S4-2.2  Thursday, Jan. 5  Bridging ecological and evolutionary timescales with spatially-explicit network analysis of marine population connectivity TREML, EA; University of Queensland, Qld, Australia e.treml@uq.edu.au

Marine population connectivity describes the likelihood that an individual of a population can disperse some distance from its natal habitat patch to settle in available downstream habitat. This connectivity is often critical for metapopulation persistence, range size expansion, and a species’ ability to cope with climate change. Unfortunately, identifying the important biophysical drivers and the resultant patterns in connectivity poses one of the greatest challenges in marine ecology. We quantify the complex interaction between the dynamic seascape and species’ life history characteristics to (1) highlight the influence of key biological and physical parameters on population connectivity and (2) map the spatiotemporal patterns emerging from these interactions.

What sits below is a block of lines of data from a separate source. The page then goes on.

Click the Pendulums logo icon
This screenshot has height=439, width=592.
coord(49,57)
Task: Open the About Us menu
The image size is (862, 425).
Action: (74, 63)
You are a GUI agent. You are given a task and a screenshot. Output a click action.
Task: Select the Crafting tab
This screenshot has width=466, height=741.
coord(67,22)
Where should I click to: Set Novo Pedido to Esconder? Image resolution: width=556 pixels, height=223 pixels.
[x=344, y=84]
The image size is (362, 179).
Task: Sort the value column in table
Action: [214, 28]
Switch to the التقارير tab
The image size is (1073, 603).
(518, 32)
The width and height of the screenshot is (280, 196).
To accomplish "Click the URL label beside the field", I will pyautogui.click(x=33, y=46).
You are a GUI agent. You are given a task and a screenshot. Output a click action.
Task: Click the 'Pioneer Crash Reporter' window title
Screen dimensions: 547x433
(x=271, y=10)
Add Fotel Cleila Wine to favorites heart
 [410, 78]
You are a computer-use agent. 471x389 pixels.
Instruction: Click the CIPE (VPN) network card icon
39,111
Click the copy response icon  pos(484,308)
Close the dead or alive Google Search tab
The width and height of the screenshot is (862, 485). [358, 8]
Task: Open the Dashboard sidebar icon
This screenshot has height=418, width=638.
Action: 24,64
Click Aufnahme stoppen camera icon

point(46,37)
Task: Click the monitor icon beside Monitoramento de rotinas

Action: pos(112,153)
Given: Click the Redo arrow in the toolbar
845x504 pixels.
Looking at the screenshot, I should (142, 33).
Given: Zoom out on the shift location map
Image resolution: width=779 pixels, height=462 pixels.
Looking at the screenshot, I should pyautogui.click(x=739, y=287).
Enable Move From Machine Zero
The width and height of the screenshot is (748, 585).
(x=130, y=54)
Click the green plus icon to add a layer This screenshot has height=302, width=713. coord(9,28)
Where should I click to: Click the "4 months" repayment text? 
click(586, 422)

We describe a spatially-explicit biophysical modelling approach that effectively quantifies population connectivity across species, from demographically relevant to evolutionarily significant scales. These population connectivity estimates are transformed into marine population networks where we apply graph-theoretic algorithms to re-evaluate connectivity, identify network-wide properties, and quantify each site’s contribution to system dynamics. Finally, we highlight multi-species dispersal corridors, semi-permeable barriers, critical stepping-stones, and the emergent spatial structure of marine population connectivity. We close with recommendations on how population connectivity estimates can be explicitly integrated within the conservation planning framework.